HUNTSVILLE – If you can’t measure it, you can’t manage it.
University of Waterloo student Calida deJong, left, Dr. Colin Yates, student Mathure Sivananthan and Huntsville sustainability co-ordinator Rebecca Francis are working toward a greenhouse gas inventory for the town’s municipal operations to help save the environment and some cash.
That was the message two University of Waterloo students brought to the Town of Huntsville council table in a presentation about the inventory of municipal operations greenhouse gas emissions they are compiling.
Mathure Sivananthan and Calida deJong explained that the purpose of the inventory is to track the quantity and sources of greenhouse gas emissions produced by town operations in an effort to reduce them. Doing so will make the town more environmentally and economically sustainable, the students said.
DeJong, a third year student of urban and regional planning, said she was interested in the inventory because it is an applicable project.
“It gives the municipality the chance to make positive change,” she said.
Sivananthan, a second year student of environment and resource studies, said the project is practical insofar as the municipality will be able to see the impact emissions reductions could have.
“Little actions have the biggest difference,” she said.

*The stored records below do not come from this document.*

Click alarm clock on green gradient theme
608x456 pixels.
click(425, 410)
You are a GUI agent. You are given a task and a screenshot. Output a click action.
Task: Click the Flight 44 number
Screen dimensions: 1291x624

Carbon dioxide, methane and nitrous oxide are some of the the greenhouse gases of most concern in Huntsville, said Sivananthan.
And deJong said the inventory can help point to the worst source of emissions and prioritize emissions-cutting initiatives.
“We tend to think big when it comes to climate change. We’ll think of things like installing solar panels, but sometimes you can find out that a truck in the town’s fleet is creating three times the carbon emissions compared to a building,” she said. “So it would be a cheaper, more efficient way to simply replace a truck with a hybrid model rather than taking on a $100,000 project to install solar panels.”
The students are tracking emissions created by the town’s vehicle fleet, facilities, streetlights and traffic signals as well as its water usage, wastewater and solid waste.
DeJong said she and Sivananthan have been sifting through data from 2010, which they are using as their baseline, and 2011. That data includes gas receipts from municipal employees and how long streetlights were on.
There are five phases to the project. The first is to create the greenhouse gas inventory.
The second phase is to set an emission target, the third is to develop a plan to reduce greenhouse gas emissions, the fourth is to implement a climate action plan and the fifth is to monitor reductions and report results.
The interim results compiled after the completion of each phase will be sent to Partners of Climate Protection, a network of Canadian municipal governments that have committed to acting on climate change and reducing greenhouse gases. It will oversee the municipality’s progress.
Sivananthan said completing the project could give the municipality options for cost savings, enhance ecotourism and be a source of pride for community members.
Town council agreed to move forward with the project in partnership with the University of Waterloo in February. DeJong and Sivananthan were recruited for a four-week period to complete the first phase of the project.
The town expects a full report from the students in August regarding the inventory.